Quaternary number is solved according to the quaternion differential equation；

Obtain three axis angular rates；

Quaternary number is updated according to three axis angular rate, determines updated quaternary number；

Attitude matrix according to attitude matrix described in the updated quaternion representation, after determining description.

5. a kind of real-time measurement system at body gesture angle characterized by comprising

Kinematic parameter obtains module, for obtaining the kinematic parameter in vehicle driving；The kinematic parameter includes roll angle, pitching Angle and course angle；

Direction cosine matrix determining module, for determining direction cosine matrix according to the kinematic parameter；

Attitude matrix determining module, for determining attitude matrix according to the direction cosine matrix；The attitude matrix is carrier The transition matrix of coordinate system and navigational coordinate system；

Quaternion differential equation determining module, for determining quaternion differential equation；

Describing module describes the attitude matrix according to the quaternion differential equation, the attitude matrix after determining description；

Attitude angle determining module determines the attitude angle of different moments according to the attitude matrix after the description；

Attitude angle determining module, for determining the attitude angle of different moments according to the quaternion differential equation；

Acceleration obtains module, for obtaining the acceleration in vehicle driving；

Optimum posture angle determining module, for being added with described using the quaternary number of the quaternion differential equation as state variable Noise statistics information is added as observed quantity in speed, optimizes correction to the attitude angle using Kalman filter, really Determine optimum posture angle.

6. the real-time measurement system at body gesture angle according to claim 5, which is characterized in that the direction cosine matrix Determining module specifically includes:

Direction cosine matrix determination unit, for according to formulaDetermine direction cosine matrix； Wherein, ψ is roll angle；θ is pitch angle；γ is course angle；For direction cosine matrix.

7. the real-time measurement system at body gesture angle according to claim 5, which is characterized in that the quaternary fractional differentiation side Journey determining module specifically includes:

Quaternion differential equation determination unit, for according to formulaDetermine quaternion differential equation；Wherein, q₀(k+ 1)、q₁(k+1)、q₂(k+1)、q₃It (k+1) is the value of (k+1) moment quaternary number, q₀(k)、q₁(k)、q₂(k)、q₃It (k) is the k moment The value of quaternary number, Δ θ_xFor the rotation angle in the unit time in the direction of the x axis；Δθ_yFor in the unit time in the y-axis direction Rotate angle；Δθ_zFor the rotation angle in the unit time in the z-axis direction.
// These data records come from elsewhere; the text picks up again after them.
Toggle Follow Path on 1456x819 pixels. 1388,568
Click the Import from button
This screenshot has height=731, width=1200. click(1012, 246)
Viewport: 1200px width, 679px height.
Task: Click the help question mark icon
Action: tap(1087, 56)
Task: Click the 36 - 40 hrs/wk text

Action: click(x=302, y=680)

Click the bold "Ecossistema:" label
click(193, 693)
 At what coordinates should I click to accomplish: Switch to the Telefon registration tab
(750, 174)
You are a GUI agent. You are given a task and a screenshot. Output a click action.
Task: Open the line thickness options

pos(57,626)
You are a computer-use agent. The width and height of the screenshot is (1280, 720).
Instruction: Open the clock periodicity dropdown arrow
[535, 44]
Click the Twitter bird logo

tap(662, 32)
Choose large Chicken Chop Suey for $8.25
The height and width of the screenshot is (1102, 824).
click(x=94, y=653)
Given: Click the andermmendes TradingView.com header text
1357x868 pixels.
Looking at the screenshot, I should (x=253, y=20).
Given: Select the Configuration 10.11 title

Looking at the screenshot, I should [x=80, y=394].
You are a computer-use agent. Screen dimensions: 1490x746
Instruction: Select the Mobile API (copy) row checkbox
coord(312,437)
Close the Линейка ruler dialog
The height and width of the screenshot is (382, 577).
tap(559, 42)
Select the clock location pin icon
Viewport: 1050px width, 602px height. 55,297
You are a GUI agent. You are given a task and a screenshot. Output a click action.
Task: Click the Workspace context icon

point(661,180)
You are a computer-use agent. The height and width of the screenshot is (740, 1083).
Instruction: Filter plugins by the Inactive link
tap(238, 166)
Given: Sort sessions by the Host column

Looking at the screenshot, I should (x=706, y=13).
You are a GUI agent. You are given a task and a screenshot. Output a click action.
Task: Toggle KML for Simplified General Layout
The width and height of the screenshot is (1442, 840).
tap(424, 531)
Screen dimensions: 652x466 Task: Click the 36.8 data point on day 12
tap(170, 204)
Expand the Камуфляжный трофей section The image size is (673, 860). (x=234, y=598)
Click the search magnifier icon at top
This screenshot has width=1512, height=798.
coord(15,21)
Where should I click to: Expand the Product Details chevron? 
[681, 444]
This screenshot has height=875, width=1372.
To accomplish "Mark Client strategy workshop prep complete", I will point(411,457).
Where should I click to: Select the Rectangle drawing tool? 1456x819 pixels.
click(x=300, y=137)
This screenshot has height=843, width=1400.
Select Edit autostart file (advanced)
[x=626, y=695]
8. the real-time measurement system at body gesture angle according to claim 5, which is characterized in that the attitude angle determines mould Block specifically includes:

Quaternary number solves unit, for solving quaternary number according to the quaternion differential equation；

Three axis angular rate acquiring units, for obtaining three axis angular rates；

Quaternary number updating unit determines updated quaternary number for updating quaternary number according to three axis angular rate；

Attitude angle determination unit is used for the attitude matrix according to the updated quaternion representation, the appearance after determining description State matrix.